My efficiency usually runs about 80%
This beer should be fine. I have never brewed with rice so I dont know much about it. I would throw in .25-.5 oz. hops at end of boil. Let us know how it works.
Honestly, I think 1.5 ounces will be too much for hops if you’re trying to brew for Busch drinkers. My dad is a Busch Light drinker. I made a blonde with only 1 ounce of palisade hops and the first thing he said after trying it, “too hoppy”. What we feel as homebrewers to be water, is like oil to regular light lager drinkers.
I’d leave the munich in and maybe bump it up to a full pound and also bump the rice up a little while bumping the base malt down to keep the gravity in the right place. Also, agree with bigchicken about the hops unless you’re trying to challenge his pallet a little.
Maybe something like:
5.5 lbs pilsner
1.5 lbs rice
1 lb munich
0.5 - 0.75 oz Hallertauer 60 min
0.5 oz Hallertauer 15 min
Thanks. I will down play the hops, up the rice and Munich. I’m not trying to challenge their pallets. I will have a second keg of better beer for those of us who like beer instead of water…
If I was to make this with lager yeast another time, what yeast would you suggest?
You could make the same recipe as either an ale or lager. Also, if you want to bump up the complexity of the grist a little you could split your base malt between 6-row and pilsner. Maybe 3 lbs 6-row and the rest pilsner.

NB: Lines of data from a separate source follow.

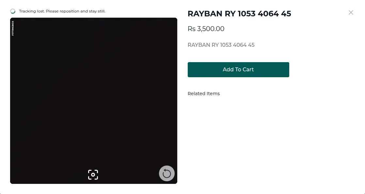Click the bold product name title
The height and width of the screenshot is (194, 365).
(x=239, y=14)
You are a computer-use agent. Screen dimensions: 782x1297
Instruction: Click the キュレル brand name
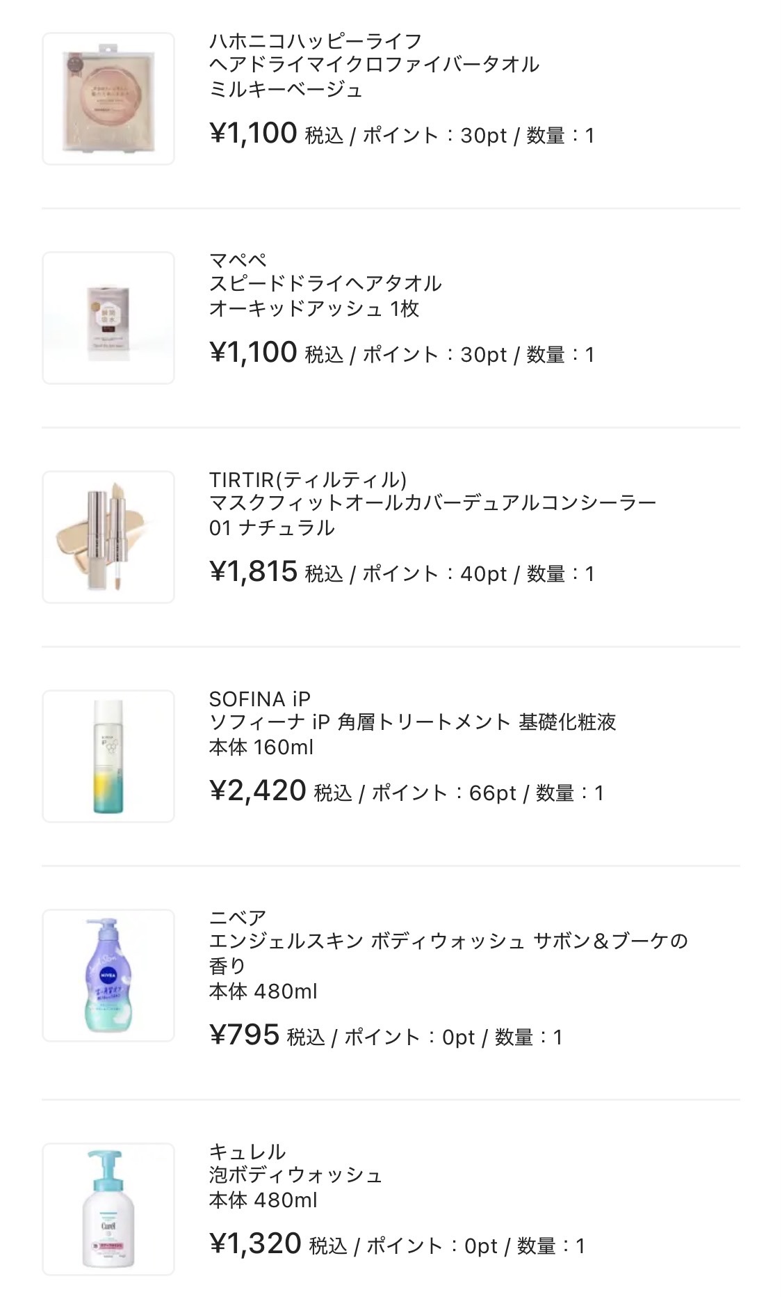(247, 1152)
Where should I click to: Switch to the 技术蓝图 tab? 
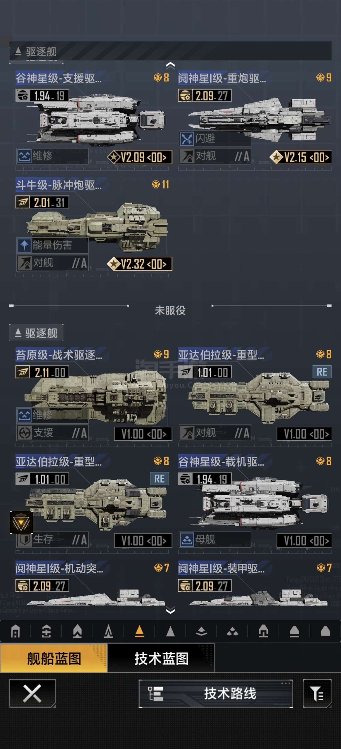(161, 658)
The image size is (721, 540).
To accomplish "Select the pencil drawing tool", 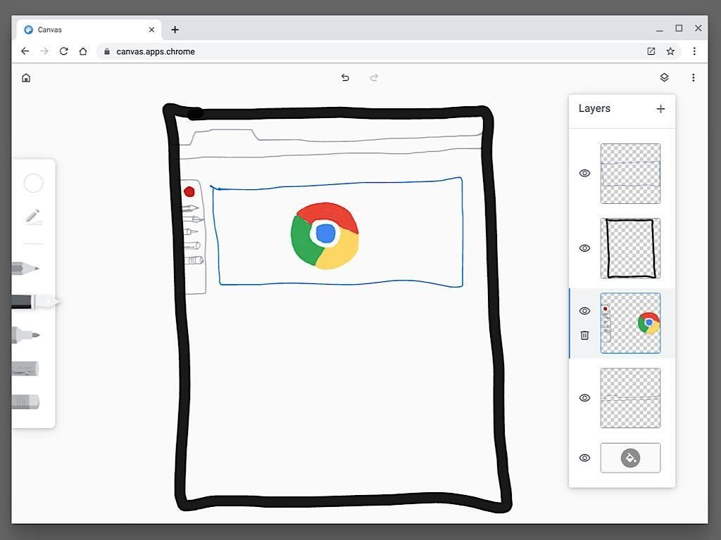I will pyautogui.click(x=25, y=268).
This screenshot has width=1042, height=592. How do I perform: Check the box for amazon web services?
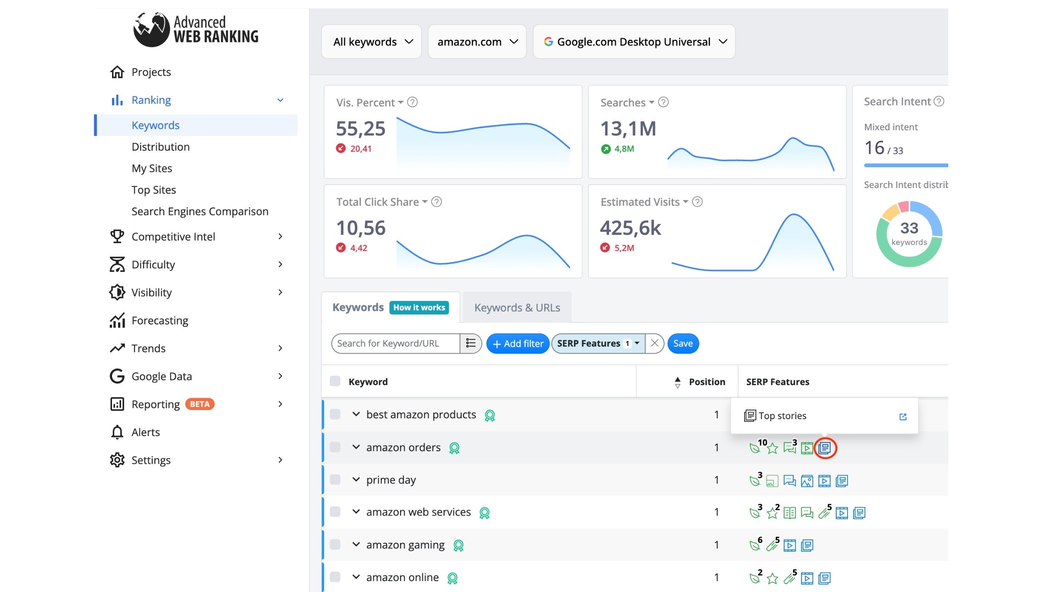[x=335, y=512]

WLP830 is a great yeast for just about any lager. WLP840 if your shooting for Bud. Wyeast 2035 is pretty good for American styles. I just got WLP940. I brewed a light lager with it yesterday. 4.5 gallons at 1.040 and pitched an active 1.030 2L starter that I had going at 50F. My wife needs a lower calorie beer and it will be over 100F here by the time it’s ready. I never made one so light before. It’s really just growing yeast for my summer lagers anyway.

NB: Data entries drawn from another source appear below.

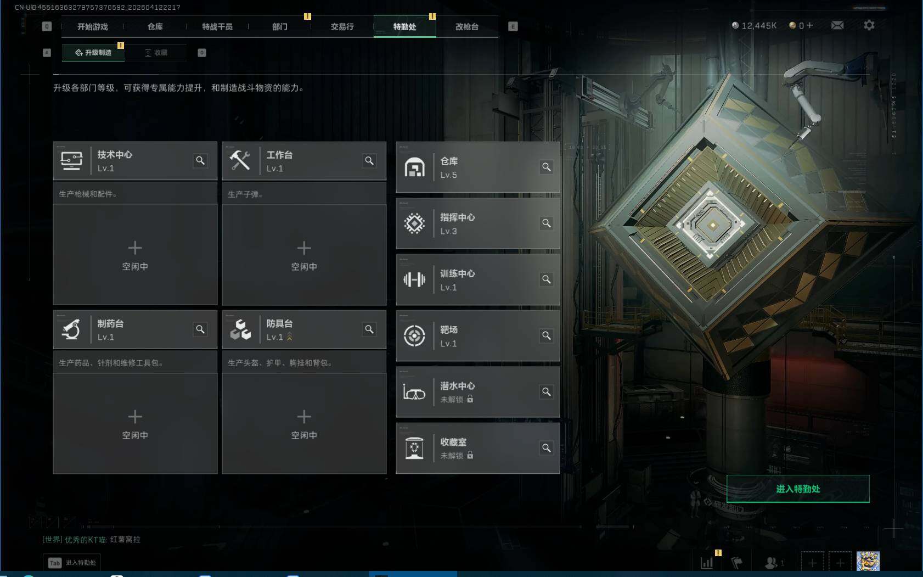Switch to 改枪台 tab
Image resolution: width=923 pixels, height=577 pixels.
[x=467, y=26]
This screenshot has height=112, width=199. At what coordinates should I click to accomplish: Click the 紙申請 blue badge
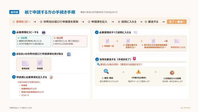(x=14, y=12)
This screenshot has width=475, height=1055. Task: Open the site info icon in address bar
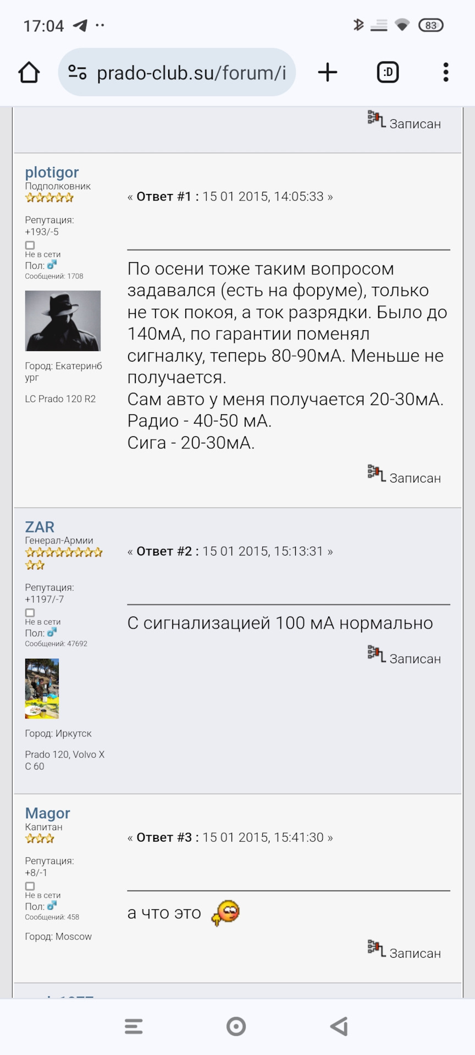77,73
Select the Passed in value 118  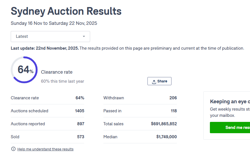[x=174, y=111]
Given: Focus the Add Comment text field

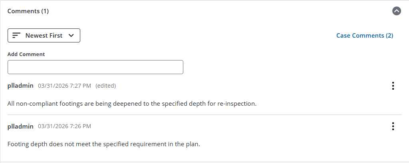Looking at the screenshot, I should tap(95, 67).
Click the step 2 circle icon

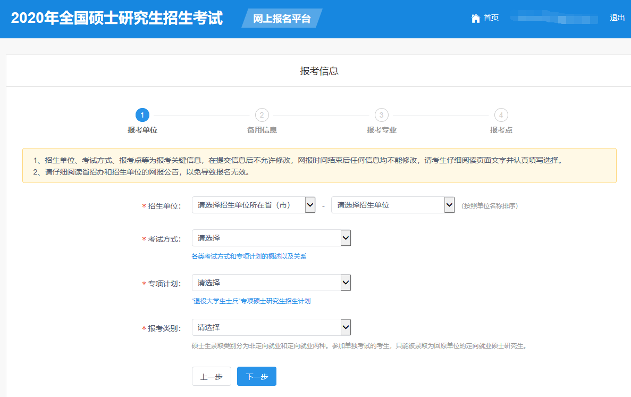pos(262,115)
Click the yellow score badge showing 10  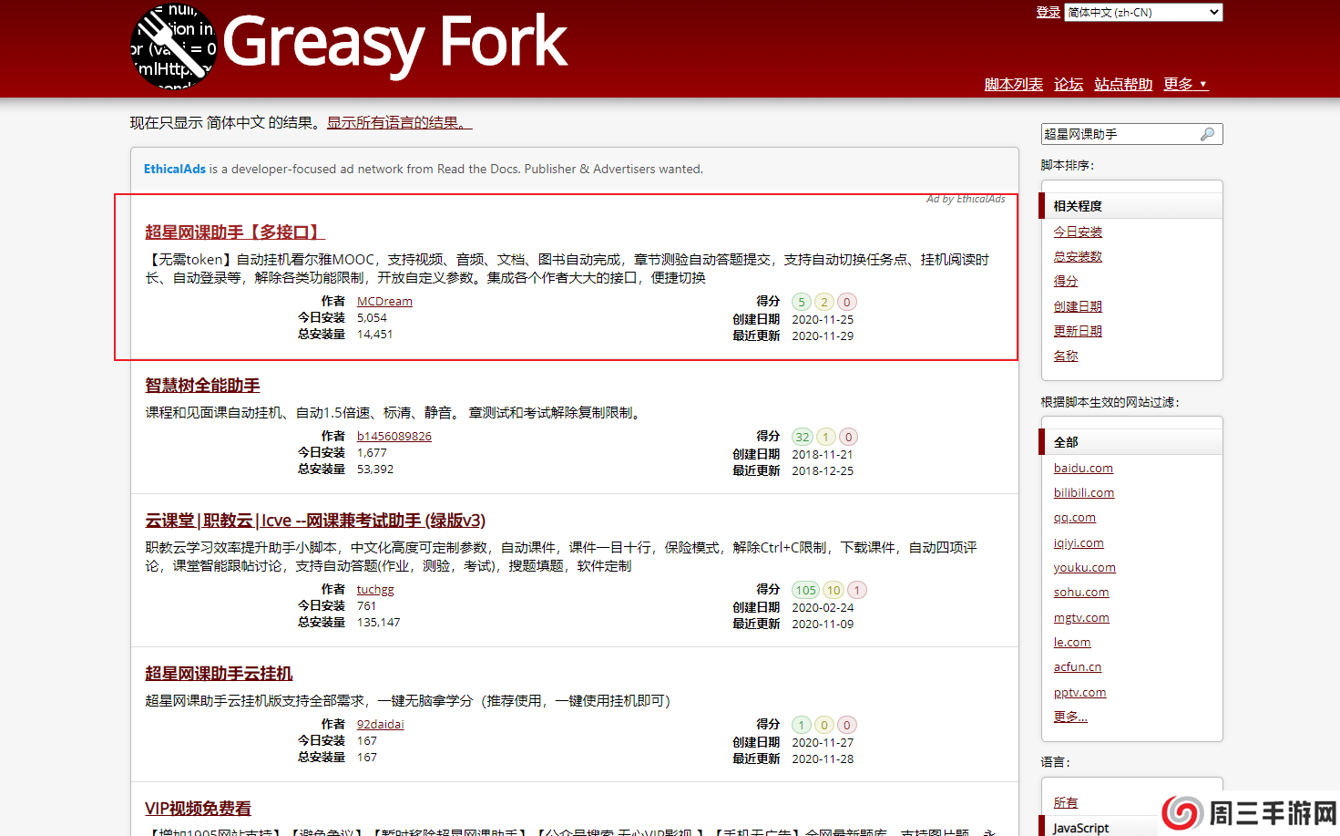(x=834, y=590)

Here is what I put together.
Four years ago I used minute rice in a cream ale and it was nice. It was 2 lbs of flaked corn, 1 lb of the rice and 3/4 lb. of orange blossom honey with some 2-row and Pils malt. Mashed at 152oF and used WLP029 at 66oF. It was very hot that summer and this was perfect for the hot weather. If I used WLP007, I’d ferment as cool as I could - around 62oF-63oF.
I know Miller uses corn, Bud uses rice. No idea about what Coors or Busch use. I normally would use corn but I want the lightest flavour profile I can get and although I like corn flavour in a cream ale, I’m hoping to stay completely neutral. Hence the rice.
For Busch drinkers, 2 lbs of adjunct would get a light enough body without making the beer totally flavorless. I also agree with those who said skip the 15 minute addition and the Munich.
Good luck. I hope they like it.
…homebrewed cream ale can be a gateway beer for light beer drinkers.
I’ve made cream ales with 33% rice and it surprised me with flavor. It was regular white rice with a cereal mash. I think you have to use that much to really taste much difference from corn and rice. AB uses brown rice. They get the broken pieces that don’t look as good for eating–brewery grade.